### Information

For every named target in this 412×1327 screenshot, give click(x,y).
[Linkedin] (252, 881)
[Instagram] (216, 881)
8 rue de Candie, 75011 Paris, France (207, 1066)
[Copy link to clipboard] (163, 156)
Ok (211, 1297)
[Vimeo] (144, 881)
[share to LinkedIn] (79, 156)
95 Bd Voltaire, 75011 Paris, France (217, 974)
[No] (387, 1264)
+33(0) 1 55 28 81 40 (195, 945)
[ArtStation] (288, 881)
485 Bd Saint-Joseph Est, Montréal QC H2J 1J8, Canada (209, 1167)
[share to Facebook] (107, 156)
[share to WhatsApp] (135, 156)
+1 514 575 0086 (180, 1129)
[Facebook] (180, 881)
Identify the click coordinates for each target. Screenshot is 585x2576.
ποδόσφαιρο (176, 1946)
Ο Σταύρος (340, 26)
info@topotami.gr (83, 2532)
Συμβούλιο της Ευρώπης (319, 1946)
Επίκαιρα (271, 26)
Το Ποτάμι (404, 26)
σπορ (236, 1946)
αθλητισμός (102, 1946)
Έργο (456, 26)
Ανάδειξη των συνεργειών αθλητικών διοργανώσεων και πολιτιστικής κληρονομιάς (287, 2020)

######

## Your task
Determine the number of lines in the listing that contain the string "Paris". Write that number and nothing else.

## Solved problem
2